▶ **Problem details**
Copy the following records line for line, without changing anything.
— Start Provided material —
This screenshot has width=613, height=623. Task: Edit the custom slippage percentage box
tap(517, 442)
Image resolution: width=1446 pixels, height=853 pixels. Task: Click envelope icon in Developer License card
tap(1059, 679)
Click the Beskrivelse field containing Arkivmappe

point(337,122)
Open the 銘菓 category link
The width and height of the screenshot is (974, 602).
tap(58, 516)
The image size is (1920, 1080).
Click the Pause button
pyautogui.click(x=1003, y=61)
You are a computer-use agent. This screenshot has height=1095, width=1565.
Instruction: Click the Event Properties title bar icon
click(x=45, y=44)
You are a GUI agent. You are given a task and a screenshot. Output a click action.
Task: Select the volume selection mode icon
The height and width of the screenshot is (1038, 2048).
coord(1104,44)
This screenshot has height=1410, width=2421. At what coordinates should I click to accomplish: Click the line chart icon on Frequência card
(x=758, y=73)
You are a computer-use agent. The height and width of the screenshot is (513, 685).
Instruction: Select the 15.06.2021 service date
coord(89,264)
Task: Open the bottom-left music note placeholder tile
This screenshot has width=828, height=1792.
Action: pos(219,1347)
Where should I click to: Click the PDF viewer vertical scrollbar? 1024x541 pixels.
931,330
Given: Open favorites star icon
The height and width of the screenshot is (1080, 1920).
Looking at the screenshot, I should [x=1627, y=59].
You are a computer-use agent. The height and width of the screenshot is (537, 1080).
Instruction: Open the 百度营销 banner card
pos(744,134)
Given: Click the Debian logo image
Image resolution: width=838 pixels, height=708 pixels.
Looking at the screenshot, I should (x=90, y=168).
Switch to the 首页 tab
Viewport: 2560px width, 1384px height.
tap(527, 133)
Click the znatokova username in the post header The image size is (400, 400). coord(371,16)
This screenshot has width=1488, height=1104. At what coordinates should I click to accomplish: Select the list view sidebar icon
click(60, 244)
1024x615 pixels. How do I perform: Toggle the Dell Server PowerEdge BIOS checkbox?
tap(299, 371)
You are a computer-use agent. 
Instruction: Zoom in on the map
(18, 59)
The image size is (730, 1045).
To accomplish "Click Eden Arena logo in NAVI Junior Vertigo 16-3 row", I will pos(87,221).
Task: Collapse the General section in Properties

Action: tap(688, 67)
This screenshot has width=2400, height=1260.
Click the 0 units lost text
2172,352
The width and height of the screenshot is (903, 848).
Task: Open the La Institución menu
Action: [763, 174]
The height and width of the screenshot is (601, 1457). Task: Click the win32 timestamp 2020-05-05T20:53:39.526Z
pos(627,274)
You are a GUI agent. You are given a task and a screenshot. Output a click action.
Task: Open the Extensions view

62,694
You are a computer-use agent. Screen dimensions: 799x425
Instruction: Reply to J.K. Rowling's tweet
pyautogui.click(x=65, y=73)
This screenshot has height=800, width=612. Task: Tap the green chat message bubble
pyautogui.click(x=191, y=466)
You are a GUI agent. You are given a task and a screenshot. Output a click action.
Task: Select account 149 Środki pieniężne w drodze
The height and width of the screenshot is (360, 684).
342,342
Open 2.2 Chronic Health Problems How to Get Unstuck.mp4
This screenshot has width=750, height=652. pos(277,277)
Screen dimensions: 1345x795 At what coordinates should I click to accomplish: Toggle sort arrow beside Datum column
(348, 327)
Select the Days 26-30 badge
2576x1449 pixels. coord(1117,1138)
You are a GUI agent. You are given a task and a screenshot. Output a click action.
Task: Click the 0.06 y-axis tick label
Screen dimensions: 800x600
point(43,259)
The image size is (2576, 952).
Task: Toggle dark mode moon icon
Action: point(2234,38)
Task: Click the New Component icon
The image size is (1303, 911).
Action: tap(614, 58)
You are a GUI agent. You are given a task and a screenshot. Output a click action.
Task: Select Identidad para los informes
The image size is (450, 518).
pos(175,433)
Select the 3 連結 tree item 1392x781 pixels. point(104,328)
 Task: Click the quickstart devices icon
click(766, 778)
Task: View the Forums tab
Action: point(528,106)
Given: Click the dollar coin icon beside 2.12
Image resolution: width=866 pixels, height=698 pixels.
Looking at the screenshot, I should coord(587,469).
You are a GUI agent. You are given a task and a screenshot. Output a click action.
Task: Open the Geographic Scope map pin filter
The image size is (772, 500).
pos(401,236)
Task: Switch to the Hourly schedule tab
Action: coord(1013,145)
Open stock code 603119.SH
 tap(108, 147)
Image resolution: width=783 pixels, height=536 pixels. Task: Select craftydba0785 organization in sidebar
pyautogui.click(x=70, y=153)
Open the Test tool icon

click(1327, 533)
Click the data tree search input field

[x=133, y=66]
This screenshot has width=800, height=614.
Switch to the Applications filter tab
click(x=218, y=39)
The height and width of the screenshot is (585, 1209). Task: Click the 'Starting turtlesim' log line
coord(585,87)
— End Provided material —
▶ **Written response**
This screenshot has width=613, height=623. Task: Edit the custom slippage percentage box
tap(517, 442)
Image resolution: width=1446 pixels, height=853 pixels. Task: Click envelope icon in Developer License card
tap(1059, 679)
Click the Beskrivelse field containing Arkivmappe

point(337,122)
Open the 銘菓 category link
The width and height of the screenshot is (974, 602).
tap(58, 516)
The image size is (1920, 1080).
Click the Pause button
pyautogui.click(x=1003, y=61)
You are a computer-use agent. This screenshot has height=1095, width=1565.
Instruction: Click the Event Properties title bar icon
click(x=45, y=44)
You are a GUI agent. You are given a task and a screenshot. Output a click action.
Task: Select the volume selection mode icon
The height and width of the screenshot is (1038, 2048).
coord(1104,44)
This screenshot has height=1410, width=2421. At what coordinates should I click to accomplish: Click the line chart icon on Frequência card
(x=758, y=73)
You are a computer-use agent. The height and width of the screenshot is (513, 685).
Instruction: Select the 15.06.2021 service date
coord(89,264)
Task: Open the bottom-left music note placeholder tile
This screenshot has width=828, height=1792.
Action: pos(219,1347)
Where should I click to: Click the PDF viewer vertical scrollbar? 1024x541 pixels.
931,330
Given: Open favorites star icon
The height and width of the screenshot is (1080, 1920).
Looking at the screenshot, I should [x=1627, y=59].
You are a computer-use agent. The height and width of the screenshot is (537, 1080).
Instruction: Open the 百度营销 banner card
pos(744,134)
Given: Click the Debian logo image
Image resolution: width=838 pixels, height=708 pixels.
Looking at the screenshot, I should (x=90, y=168).
Switch to the 首页 tab
Viewport: 2560px width, 1384px height.
tap(527, 133)
Click the znatokova username in the post header The image size is (400, 400). coord(371,16)
This screenshot has width=1488, height=1104. At what coordinates should I click to accomplish: Select the list view sidebar icon
click(60, 244)
1024x615 pixels. How do I perform: Toggle the Dell Server PowerEdge BIOS checkbox?
tap(299, 371)
You are a computer-use agent. 
Instruction: Zoom in on the map
(18, 59)
The image size is (730, 1045).
To accomplish "Click Eden Arena logo in NAVI Junior Vertigo 16-3 row", I will pos(87,221).
Task: Collapse the General section in Properties

Action: tap(688, 67)
This screenshot has width=2400, height=1260.
Click the 0 units lost text
2172,352
The width and height of the screenshot is (903, 848).
Task: Open the La Institución menu
Action: [763, 174]
The height and width of the screenshot is (601, 1457). Task: Click the win32 timestamp 2020-05-05T20:53:39.526Z
pos(627,274)
You are a GUI agent. You are given a task and a screenshot. Output a click action.
Task: Open the Extensions view

62,694
You are a computer-use agent. Screen dimensions: 799x425
Instruction: Reply to J.K. Rowling's tweet
pyautogui.click(x=65, y=73)
This screenshot has height=800, width=612. Task: Tap the green chat message bubble
pyautogui.click(x=191, y=466)
You are a GUI agent. You are given a task and a screenshot. Output a click action.
Task: Select account 149 Środki pieniężne w drodze
The height and width of the screenshot is (360, 684).
342,342
Open 2.2 Chronic Health Problems How to Get Unstuck.mp4
This screenshot has width=750, height=652. pos(277,277)
Screen dimensions: 1345x795 At what coordinates should I click to accomplish: Toggle sort arrow beside Datum column
(348, 327)
Select the Days 26-30 badge
2576x1449 pixels. coord(1117,1138)
You are a GUI agent. You are given a task and a screenshot. Output a click action.
Task: Click the 0.06 y-axis tick label
Screen dimensions: 800x600
point(43,259)
The image size is (2576, 952).
Task: Toggle dark mode moon icon
Action: point(2234,38)
Task: Click the New Component icon
The image size is (1303, 911).
Action: tap(614, 58)
You are a GUI agent. You are given a task and a screenshot. Output a click action.
Task: Select Identidad para los informes
The image size is (450, 518).
pos(175,433)
Select the 3 連結 tree item 1392x781 pixels. point(104,328)
 Task: Click the quickstart devices icon
click(766, 778)
Task: View the Forums tab
Action: point(528,106)
Given: Click the dollar coin icon beside 2.12
Image resolution: width=866 pixels, height=698 pixels.
Looking at the screenshot, I should coord(587,469).
You are a GUI agent. You are given a task and a screenshot. Output a click action.
Task: Open the Geographic Scope map pin filter
The image size is (772, 500).
pos(401,236)
Task: Switch to the Hourly schedule tab
Action: coord(1013,145)
Open stock code 603119.SH
 tap(108, 147)
Image resolution: width=783 pixels, height=536 pixels. Task: Select craftydba0785 organization in sidebar
pyautogui.click(x=70, y=153)
Open the Test tool icon

click(1327, 533)
Click the data tree search input field

[x=133, y=66]
This screenshot has width=800, height=614.
Switch to the Applications filter tab
click(x=218, y=39)
The height and width of the screenshot is (585, 1209). Task: Click the 'Starting turtlesim' log line
coord(585,87)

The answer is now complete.